Add `DType::Union` and `UnionVariants` by connortsui20 · Pull Request #7890 · vortex-data/vortex

connortsui20 · 2026-05-11T19:47:04Z

Summary

Tracking issue: #7882

Adds the scaffolding and boilerplate for the new logical DType::Union type.

This is the first PR of probably a bunch, so it simply adds the DType::Union variant and the UnionVariants type that DType::Union holds. Other than that, it is mostly just proto and flatbuffers code and other boilerplate that is easy to implement.

A lot of the code is essentially duplicated from implementations of Struct. It could have been nice if we could reuse StructFields, but we need to additionally store a type IDs field that maps the different variant types to tag indexes (i.e. 0, 1, 2, 5), so we might as well have a new type for this that is named more appropriately.

Also note that the tags do not have to be consecutive (to support potential schema evolution, and also it does make things like casts easier).

I've also enforced that variant names are distinct. The Arrow spec does not make any guarantee about this, but I've chosen the sane path that DuckDB also chooses.

Finally, I reordered some of the dtype match statements so that struct and union are always next to each other after list and fsl. This did cause a bit of extra churn... but with so many types now I think it is important that similar things are next to each other.

Edit: There's 1000+ lines of flatbuffers diff because I think my local flatc install is different from the one on CI?

API Changes

Adds Union variant to DType

Testing

Basic testing (mostly for the serialization roundtrips).

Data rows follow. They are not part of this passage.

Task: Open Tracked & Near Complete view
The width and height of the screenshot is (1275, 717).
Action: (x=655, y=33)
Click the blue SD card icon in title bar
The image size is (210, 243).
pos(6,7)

codspeed-hq · 2026-05-11T21:16:57Z

Merging this PR will not alter performance

⚠️

Unknown Walltime execution environment detected

Using the Walltime instrument on standard Hosted Runners will lead to inconsistent data.

For the most accurate results, we recommend using CodSpeed Macro Runners: bare-metal machines fine-tuned for performance measurement consistency.

✅ 1210 untouched benchmarks

_{Comparing ct/add-union (bd308d7) with develop (3e93048)}

connortsui20 · 2026-05-11T21:22:40Z

+        DType::Union(variants, _) => variants
+            .variants()
+            .all(|variant| supports_uncompressed_size_in_bytes(&variant)),


Happy to remove this until the actual uncompressed_size_in_bytes is implemented later?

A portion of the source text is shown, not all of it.